Não irei pro espaço. Mandem postais.

Todo mundo sabe que eu amo viajar, né? Se você não sabia, saiba: é uma das minhas maiores paixões. Eu estou o tempo todo pensando em viagem, em paisagens maravilhosas pra ver, comidas pra experimentar, pessoas pra conversar, mercados pra barganhar, montanhas pra escalar, lagos, rios, cachoeiras e mares para me banhar… todas as viagens começam no pensamento e eu penso muito pra que as minhas aconteçam.

Só que viajar pra mim tem um limite: eu não tenho essa pira de ir pro espaço. Na verdade, não gosto nada da ideia de ter que ir pro espaço. Eu nunca iria pro espaço. Lá não tem ar. Como é que faz pra ir prum lugar que todo o seu ar tá num vidrinho comprimido, num compartimento dentro de uma espaço-nave-espaço-casa-espaço-sei-lá-quê.

Eu tô fora. Quer dizer, tô dentro, dentro do Planeta Terra. É por causa da falta do ar que eu também não gosto de mergulhar. Na verdade, o desgosto pelas viagens espaciais veio depois da vez que eu fui mergulhar e, apesar do mundo lindo lá embaixo, etc, não consegui me desligar do barulho da minha respiração, na paranoia de dar alguma coisa errado e eu ficar sem ar, mortíssima.

Se eu virasse sereia e começasse a respirar debaixo d’água é outra coisa. Adoraria, podem me chamar presse rolê que eu colo. Inventem guelras cyborgs que eu tô na primeira fila pra testar. Contribuo pra campanha no Kickstarter e tudo. Mas não me venham com essa de arzinho num vidrinho. É a mesma coisa no espaço, é ou num é? Sandra Bullock me entende.

Me deixem com meu medo, explorando o Planeta Terra até o último fio de cabelo. Saciarei minha curiosidade sobre a vida fora da Terra pelos seus posts nas mídias sociais do momento. Mandem snaps, mandem nudes.
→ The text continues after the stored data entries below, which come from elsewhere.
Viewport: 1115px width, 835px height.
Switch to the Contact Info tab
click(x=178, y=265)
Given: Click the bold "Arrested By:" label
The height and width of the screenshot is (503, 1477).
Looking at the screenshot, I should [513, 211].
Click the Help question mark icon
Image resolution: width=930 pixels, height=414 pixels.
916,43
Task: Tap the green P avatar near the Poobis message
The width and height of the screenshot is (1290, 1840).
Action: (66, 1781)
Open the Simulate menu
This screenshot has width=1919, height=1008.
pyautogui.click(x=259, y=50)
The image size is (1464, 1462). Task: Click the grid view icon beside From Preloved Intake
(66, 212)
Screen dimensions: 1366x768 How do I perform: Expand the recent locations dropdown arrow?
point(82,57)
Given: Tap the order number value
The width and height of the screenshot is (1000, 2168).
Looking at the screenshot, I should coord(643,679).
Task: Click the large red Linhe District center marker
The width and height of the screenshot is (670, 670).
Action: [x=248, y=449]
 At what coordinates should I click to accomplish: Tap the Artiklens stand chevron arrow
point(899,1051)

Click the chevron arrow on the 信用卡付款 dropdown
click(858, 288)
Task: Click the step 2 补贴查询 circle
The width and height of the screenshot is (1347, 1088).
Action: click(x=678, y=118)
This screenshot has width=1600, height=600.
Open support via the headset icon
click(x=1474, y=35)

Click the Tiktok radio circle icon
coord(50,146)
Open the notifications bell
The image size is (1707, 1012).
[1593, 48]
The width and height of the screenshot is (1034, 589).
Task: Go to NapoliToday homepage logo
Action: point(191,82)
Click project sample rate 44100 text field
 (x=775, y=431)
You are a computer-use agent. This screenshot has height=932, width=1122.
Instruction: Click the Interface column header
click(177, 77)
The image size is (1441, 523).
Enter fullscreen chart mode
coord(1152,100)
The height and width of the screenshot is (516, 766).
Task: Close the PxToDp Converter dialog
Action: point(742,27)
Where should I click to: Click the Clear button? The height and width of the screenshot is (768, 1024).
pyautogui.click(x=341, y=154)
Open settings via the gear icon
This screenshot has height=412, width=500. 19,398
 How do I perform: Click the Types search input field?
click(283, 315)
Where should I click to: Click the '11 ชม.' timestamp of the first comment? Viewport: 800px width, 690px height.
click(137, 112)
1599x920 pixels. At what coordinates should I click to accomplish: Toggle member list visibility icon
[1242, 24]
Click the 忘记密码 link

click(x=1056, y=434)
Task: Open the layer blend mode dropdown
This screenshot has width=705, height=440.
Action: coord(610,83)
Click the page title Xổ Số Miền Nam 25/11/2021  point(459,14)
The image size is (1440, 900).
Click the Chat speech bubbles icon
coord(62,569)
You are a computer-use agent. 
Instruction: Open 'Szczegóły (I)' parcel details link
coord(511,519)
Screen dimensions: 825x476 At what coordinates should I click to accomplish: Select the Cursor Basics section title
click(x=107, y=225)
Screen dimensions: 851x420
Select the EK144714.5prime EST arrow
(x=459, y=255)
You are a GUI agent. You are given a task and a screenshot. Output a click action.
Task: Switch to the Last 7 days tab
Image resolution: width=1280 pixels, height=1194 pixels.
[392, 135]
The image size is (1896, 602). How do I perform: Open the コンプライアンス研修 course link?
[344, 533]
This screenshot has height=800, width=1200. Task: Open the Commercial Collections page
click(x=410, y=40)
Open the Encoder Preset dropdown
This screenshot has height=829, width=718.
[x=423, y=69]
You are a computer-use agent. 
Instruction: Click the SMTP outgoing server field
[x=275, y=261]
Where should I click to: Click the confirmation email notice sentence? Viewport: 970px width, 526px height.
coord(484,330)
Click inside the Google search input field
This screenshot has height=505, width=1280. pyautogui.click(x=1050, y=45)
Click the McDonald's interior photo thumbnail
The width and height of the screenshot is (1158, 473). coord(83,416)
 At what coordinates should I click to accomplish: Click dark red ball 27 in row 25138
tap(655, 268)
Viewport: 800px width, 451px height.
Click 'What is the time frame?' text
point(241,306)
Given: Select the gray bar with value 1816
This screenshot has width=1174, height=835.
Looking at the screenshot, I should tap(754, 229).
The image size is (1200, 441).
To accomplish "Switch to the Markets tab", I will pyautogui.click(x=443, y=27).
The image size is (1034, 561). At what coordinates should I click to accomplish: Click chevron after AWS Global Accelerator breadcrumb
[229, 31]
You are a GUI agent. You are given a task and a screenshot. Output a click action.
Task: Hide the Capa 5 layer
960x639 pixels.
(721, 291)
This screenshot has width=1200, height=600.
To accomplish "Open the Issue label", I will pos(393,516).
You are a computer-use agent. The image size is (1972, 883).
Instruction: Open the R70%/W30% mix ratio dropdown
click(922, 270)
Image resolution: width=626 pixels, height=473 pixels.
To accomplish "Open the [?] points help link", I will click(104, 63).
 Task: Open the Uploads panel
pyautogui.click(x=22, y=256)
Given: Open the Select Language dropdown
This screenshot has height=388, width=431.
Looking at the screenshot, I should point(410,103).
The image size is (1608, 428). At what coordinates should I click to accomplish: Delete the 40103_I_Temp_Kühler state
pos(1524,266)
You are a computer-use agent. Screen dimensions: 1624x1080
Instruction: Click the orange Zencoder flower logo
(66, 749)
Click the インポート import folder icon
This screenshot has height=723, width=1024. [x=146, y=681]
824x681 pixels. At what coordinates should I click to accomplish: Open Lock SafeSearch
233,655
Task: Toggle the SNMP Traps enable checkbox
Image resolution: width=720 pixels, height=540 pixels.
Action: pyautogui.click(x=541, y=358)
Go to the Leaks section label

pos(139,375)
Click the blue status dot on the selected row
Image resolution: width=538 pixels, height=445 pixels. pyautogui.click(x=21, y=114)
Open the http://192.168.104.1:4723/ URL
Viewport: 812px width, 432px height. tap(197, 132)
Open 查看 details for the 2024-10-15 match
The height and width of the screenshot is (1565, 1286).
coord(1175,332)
Digo isso porque, se a gente não explodir o planeta antes (ou talvez por causa disso), viagem espacial é só uma questão de tempo. Vai acontecer, gente, vai acontecer, nem que demore muito e eu esteja velhinha ouvindo (vendo? sentindo? como se dará a comunicação no futuro?) a notícia da janela do meu quintal com pé de manga, amora e mexerica se ainda houver mangas, amoras e mexericas. Tudo bem se forem outras frutas se forem saudáveis pra comer e se lambuzar. Não estrague meu sonho com distopias de um mundo sem céu azul, sem verde e sem ar, ok? A Terra vai continuar existindo, só talvez (espero que não) meio inabitável numas áreas.

Você já pensou se iria ou se não iria? Pra fora do planeta Terra: você iria? Considerando que todo mundo que quisesse ir, pudesse ir. Tipo pegar um ônibus municipal, mas com uma viagem bem mais demorada que a linha 2004 Bandeirantes-Pilar*. Considerando que ia demorar anos pra você voltar (se voltar): o que você levaria pra lembrar da Terra?

Eu não levaria nada. Fico aqui com o ar, as plantas e as demais espécies que ficarem também.

Quando vocês forem pro espaço, mandem postais. Responderei um por um.


* Para não-belorizontinos que não puderam entender a dimensão desse trajeto de ônibus, ler “2004, Uma Odisséia”, de Gabriela Terenzi, Diogo Tognolo e Felipe Borges, uma série de crônicas publicadas no Google Maps.